Friday, August 3, 2012

Review: Perfect Escape by Jennifer Brown


Kendra has always felt overshadowed by her older brother, Grayson, whose OCD forces him to live a life of carefully coordinated routines. The only way Kendra can stand out next to Grayson is to be perfect, and she has perfection down to an art -- until a cheating scandal threatens her flawless reputation.

Behind the wheel of her car, with Grayson asleep beside her, Kendra decides to drive away from it all -- with enough distance, maybe she'll be able to figure everything out.

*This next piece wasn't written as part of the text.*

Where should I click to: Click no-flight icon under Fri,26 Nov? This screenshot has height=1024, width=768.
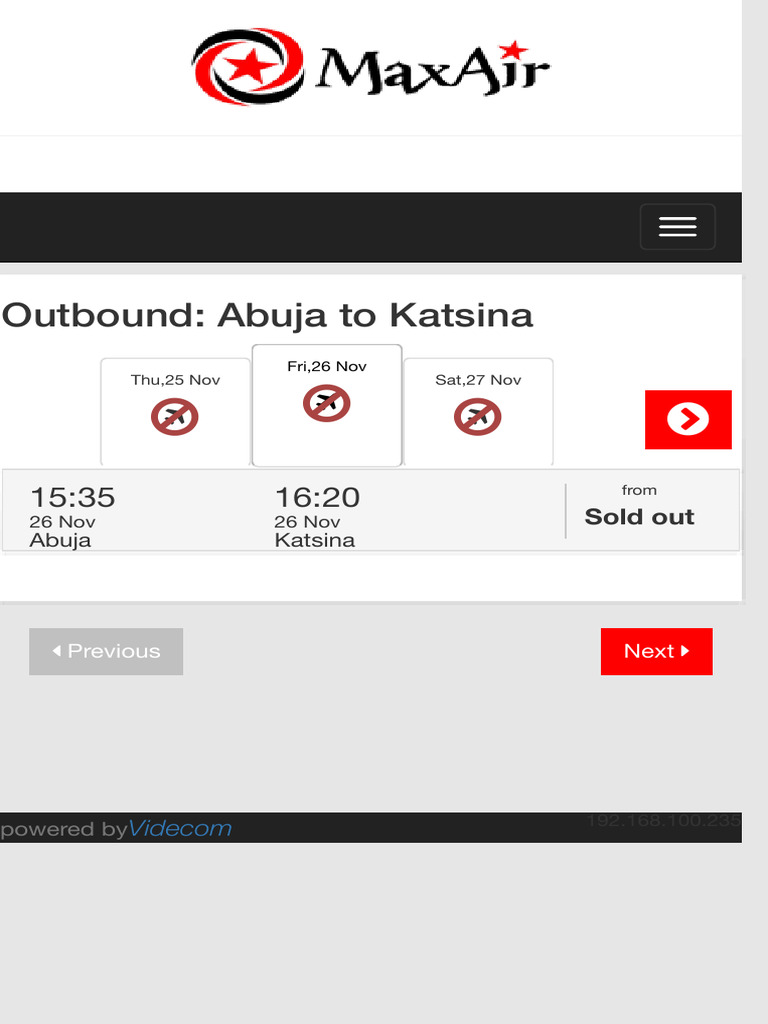pos(327,403)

But eventually, Kendra must stop running and come to terms with herself, her brother, and her past.

With undeniable grace and humor, acclaimed author Jennifer Brown explores OCD, the pressure for perfection, and the emotional highs and lows of a complex sibling relationship.


Published July 10th 2012 by Little, Brown Books for Young Readers  

The Elliott Review:

I had to read this book because it deals with OCD and the effect that it has on those around that person. So far, most of the books I've read touch on the bizarre, disturbing thoughts of the OCD person themselves. It was interesting to get to read what it's like on the other side, having to deal with the absurd behavior. Kendra's manner of dealing with Grayson's mental illness is to try to be the "perfect" one who gives her parents no problem, almost like she's related to an addict. She feels enormous pressure to preserve that image at all costs, including cheating and getting herself into massive trouble at school.

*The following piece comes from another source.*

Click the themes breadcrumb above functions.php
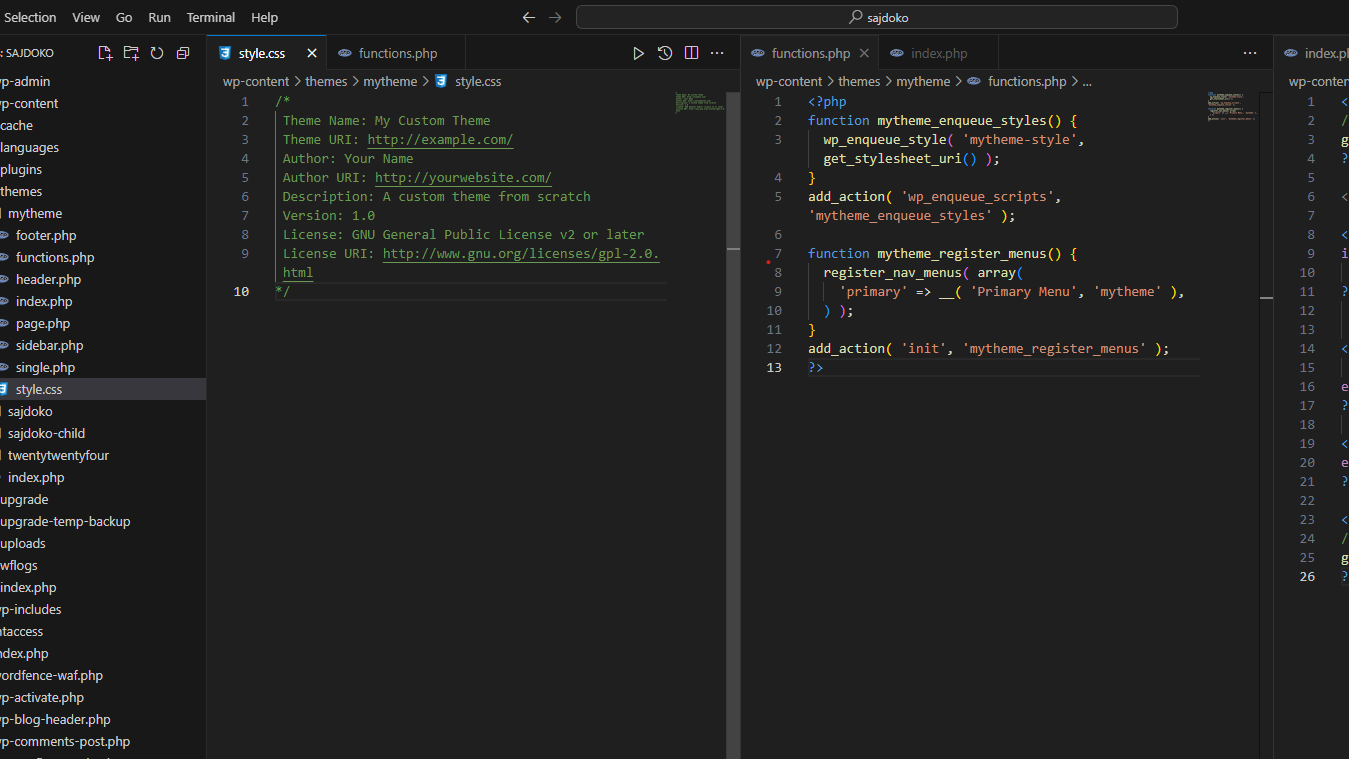 point(858,82)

Rather than facing the consequences of what she's done, Kendra decides that she and Grayson need to escape via ultimate road trip. She's escaping from the idea that she is not perfect, and she wants to help Grayson learn to escape from the controlling compulsions he always succumbs to, kind of like an intense sort of exposure therapy session. At the end of their journey, she's hoping to reconnect with a friend that they lost due to Grayson's illness, that things can be the way they once were.

Along the way, they meet Rena, who decides to escape her own problems along with them. Their journey teaches them many things in different ways. This is a book that takes a lightish view of a heavy subject and makes the trip enjoyable.

Young Adult Notes:

This is a relatively warning-free read. Mild language, sensitive topic of mental illness.